Work request — The response should consist of every line below, unchanged.

• • • •

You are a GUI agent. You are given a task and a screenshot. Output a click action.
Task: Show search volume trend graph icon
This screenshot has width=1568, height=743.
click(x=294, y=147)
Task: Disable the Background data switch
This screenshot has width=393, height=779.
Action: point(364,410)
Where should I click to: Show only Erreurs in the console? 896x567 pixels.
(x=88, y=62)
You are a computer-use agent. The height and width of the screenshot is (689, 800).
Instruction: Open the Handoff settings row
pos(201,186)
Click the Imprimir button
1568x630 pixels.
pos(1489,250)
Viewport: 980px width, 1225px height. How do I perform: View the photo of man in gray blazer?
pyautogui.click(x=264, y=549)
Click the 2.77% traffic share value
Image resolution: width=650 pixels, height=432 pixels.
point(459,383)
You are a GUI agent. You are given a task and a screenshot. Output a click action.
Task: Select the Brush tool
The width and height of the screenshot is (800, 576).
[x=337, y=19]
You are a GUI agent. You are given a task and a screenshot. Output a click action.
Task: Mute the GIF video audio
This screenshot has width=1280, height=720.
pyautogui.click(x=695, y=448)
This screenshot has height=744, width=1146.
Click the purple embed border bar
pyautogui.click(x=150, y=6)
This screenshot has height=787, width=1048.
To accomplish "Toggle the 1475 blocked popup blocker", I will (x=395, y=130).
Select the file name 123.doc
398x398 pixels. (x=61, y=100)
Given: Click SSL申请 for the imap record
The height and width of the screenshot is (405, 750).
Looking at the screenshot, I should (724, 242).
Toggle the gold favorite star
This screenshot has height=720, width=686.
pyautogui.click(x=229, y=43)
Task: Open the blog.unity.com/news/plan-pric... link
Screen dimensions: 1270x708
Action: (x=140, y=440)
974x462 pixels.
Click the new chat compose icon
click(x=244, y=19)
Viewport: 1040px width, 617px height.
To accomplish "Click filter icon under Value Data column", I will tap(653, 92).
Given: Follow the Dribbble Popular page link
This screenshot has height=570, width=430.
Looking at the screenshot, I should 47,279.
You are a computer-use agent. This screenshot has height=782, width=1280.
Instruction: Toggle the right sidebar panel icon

• • • •

Expected answer —
You are a GUI agent. You are given a task and a screenshot. Output a click action.
Task: Show search volume trend graph icon
This screenshot has width=1568, height=743.
click(x=294, y=147)
Task: Disable the Background data switch
This screenshot has width=393, height=779.
Action: point(364,410)
Where should I click to: Show only Erreurs in the console? 896x567 pixels.
(x=88, y=62)
You are a computer-use agent. The height and width of the screenshot is (689, 800).
Instruction: Open the Handoff settings row
pos(201,186)
Click the Imprimir button
1568x630 pixels.
pos(1489,250)
Viewport: 980px width, 1225px height. How do I perform: View the photo of man in gray blazer?
pyautogui.click(x=264, y=549)
Click the 2.77% traffic share value
Image resolution: width=650 pixels, height=432 pixels.
point(459,383)
You are a GUI agent. You are given a task and a screenshot. Output a click action.
Task: Select the Brush tool
The width and height of the screenshot is (800, 576).
[x=337, y=19]
You are a GUI agent. You are given a task and a screenshot. Output a click action.
Task: Mute the GIF video audio
This screenshot has width=1280, height=720.
pyautogui.click(x=695, y=448)
This screenshot has height=744, width=1146.
Click the purple embed border bar
pyautogui.click(x=150, y=6)
This screenshot has height=787, width=1048.
To accomplish "Toggle the 1475 blocked popup blocker", I will (x=395, y=130).
Select the file name 123.doc
398x398 pixels. (x=61, y=100)
Given: Click SSL申请 for the imap record
The height and width of the screenshot is (405, 750).
Looking at the screenshot, I should (724, 242).
Toggle the gold favorite star
This screenshot has height=720, width=686.
pyautogui.click(x=229, y=43)
Task: Open the blog.unity.com/news/plan-pric... link
Screen dimensions: 1270x708
Action: (x=140, y=440)
974x462 pixels.
Click the new chat compose icon
click(x=244, y=19)
Viewport: 1040px width, 617px height.
To accomplish "Click filter icon under Value Data column", I will tap(653, 92).
Given: Follow the Dribbble Popular page link
This screenshot has height=570, width=430.
Looking at the screenshot, I should 47,279.
You are a computer-use agent. This screenshot has height=782, width=1280.
Instruction: Toggle the right sidebar panel icon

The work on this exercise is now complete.